21


—Mientes —dijo Agnes, pero sabía que el pequeño monje decía la verdad. Se sintió mareada. El rostro de Andrej estaba tan crispado como si hubiera recibido un puñetazo en el estómago.

—¿Por qué habría de mentir? —preguntó el monje.

—Es imposible… eso… es imposible —sollozó Andrej—. Y yo que creía que… creía…

—Basta con veros juntos para saber la verdad —dijo el monje.

—¡Sólo son tres! —Agnes oyó el grito del abad—. ¡Atacadlos! ¡Olvidaos de nosotros! ¡Matadlos!

Alzó la vista y consideró que su situación parecía menos irreal que lo que acababa de oír. Cyprian hizo callar al abad de un puñetazo. Los proyectiles de ballesta volvieron a llover sobre la puerta. El fusil disparó, los fragmentos de escombros volaron por todas partes, Agnes agachó la cabeza. El pequeño monje parecía estar completamente tranquilo. Ella intentó aborrecerlo, pero de repente no pudo, no después de ver su cuerpo magullado, no tras lo que acababa de contarle. Andrej sacudía la cabeza, incapaz de recobrar la serenidad.

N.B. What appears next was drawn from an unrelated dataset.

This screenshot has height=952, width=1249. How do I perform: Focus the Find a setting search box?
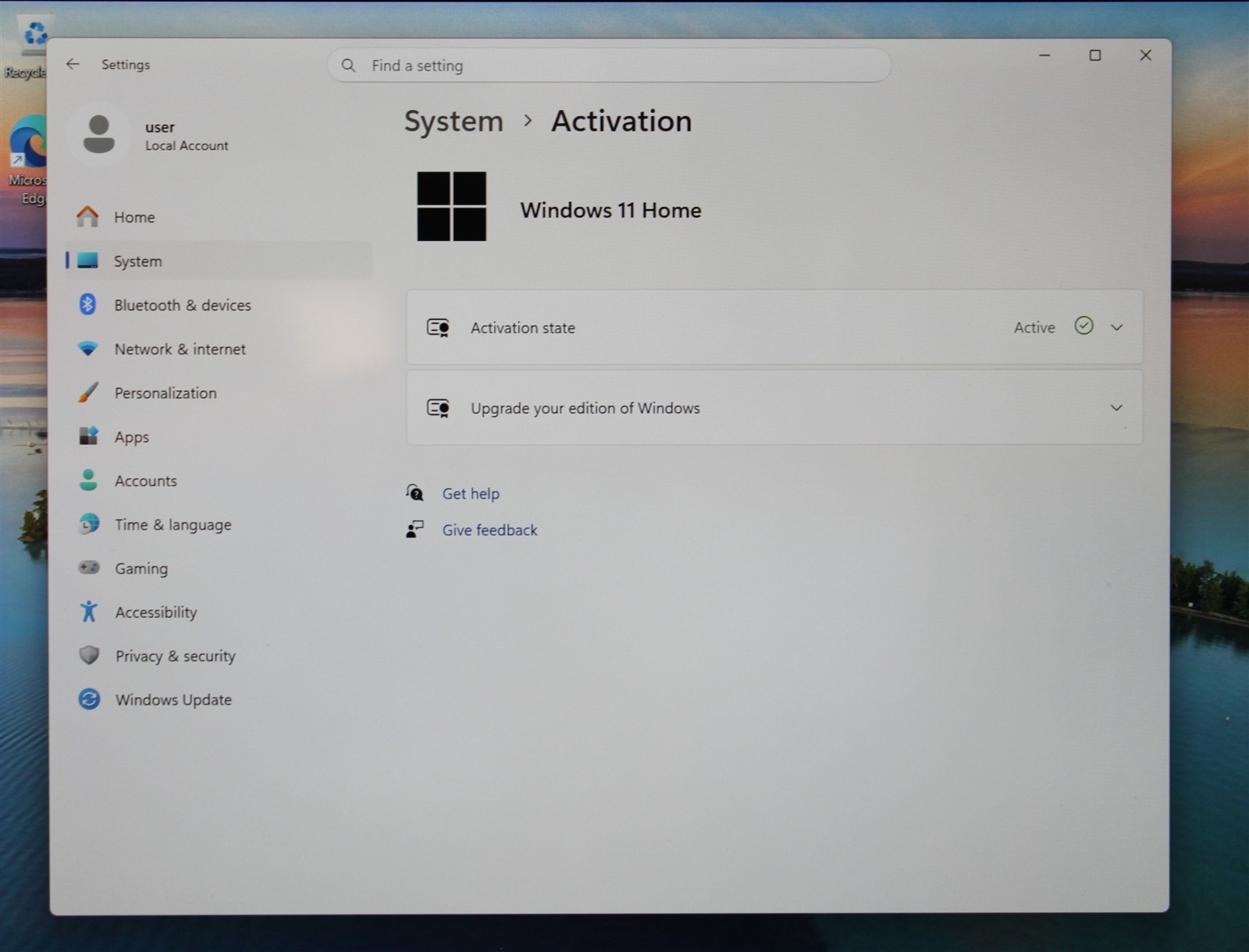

La joven oyó un ruido atronador y el silbido de Cyprian, que gesticulaba como indicándoles que se pusieran de pie y escaparan, después todo se sumió en un estruendo total y una nube caliente y ponzoñosa la envolvió. Agnes tosió, el humo le escocía la garganta. Después oyó un golpeteo de cascos de caballos, órdenes, el chirrido de ruedas y por fin reinó esa especie de silencio que se produce cuando una situación que parecía segura se modifica de pronto.

—Madre, madre —sollozaba Andrej—. Mi padre… ¡ese necio deslumbrado! Pensar que en tu situación aún intentó ese viejo truco… y yo no sabía… ¿cómo podría saberlo?

Agnes le apoyó la mano en el hombro. Hacía rato que Andrej ya no aferraba al pequeño monje, pero en vez de huir, éste sólo se apoyó contra la jamba de la puerta. Tal vez estaba demasiado agotado para seguir luchando. En todo caso, para Andrej fue suficiente; y Agnes…, la Agnes de antaño habría gemido, tirada en el suelo, esperando que alguien hiciera algo. La nueva lo abrazó, lo besó y lo apretó contra su pecho y, aunque de sus ojos también brotaban lágrimas, en ningún momento demostró tener pánico.

Vio que Cyprian levantaba al abad, se lo cargaba encima del hombro y se ponía de pie.

—¡Quedaos donde estáis! —les dijo, sin mirarlos. Salió de su escondite y Agnes se asustó, pero entonces vio que sonreía.

—¡Esto ha llevado más tiempo que la liberación de la cárcel de Viena! —exclamó Cyprian.

Agnes no oyó la respuesta a esta exclamación, pero sabía quién había llegado: Melchior Khlesl, y sintió un gran alivio. Miró al pequeño monje.

—Aquí se acaban los asesinatos —susurró—. Acaban con un fuego en el que arde un libro maldito.

—No —dijo el pequeño monje, sacudiendo la cabeza. Su certeza la hizo titubear y desvió la mirada.

—¡Agnes, Andrej! —exclamó Cyprian—. Todo está perfectamente; el tío Melchior ha llegado junto con media guardia de Corps del emperador. ¡Salid y traed al condenado monje!

—Pero sólo unos pasos —dijo otra voz.

Agnes y Andrej se volvieron. El pequeño monje entrecerró los ojos. Detrás de él, en la escalera, había un hombre —y sólo el diablo podía saber cuánto tiempo hacía que estaba allí—, un hombre delgado envuelto en el hábito de los dominicos. Durante unos segundos Agnes creyó que era el padre Hernando, pero no llevaba lentes y era bastante más viejo. Además, el padre Hernando no habría podido sostener dos ballestas cargadas y tensadas, que los apuntaban a ambos sin temblar. El dominico esbozó una sonrisa.

—A veces debe hacerlo uno mismo —dijo—. El hombre indicado en el lugar indicado.